WHAT THE TASK ASKS:
Every single entry should be printed exactly.
RECORDS PROVIDED below:
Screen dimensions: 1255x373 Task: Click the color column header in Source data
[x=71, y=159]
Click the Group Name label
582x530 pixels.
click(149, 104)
End of RECORDS PROVIDED.
SOLUTION FOR THIS EXERCISE:
Screen dimensions: 1255x373 Task: Click the color column header in Source data
[x=71, y=159]
Click the Group Name label
582x530 pixels.
click(149, 104)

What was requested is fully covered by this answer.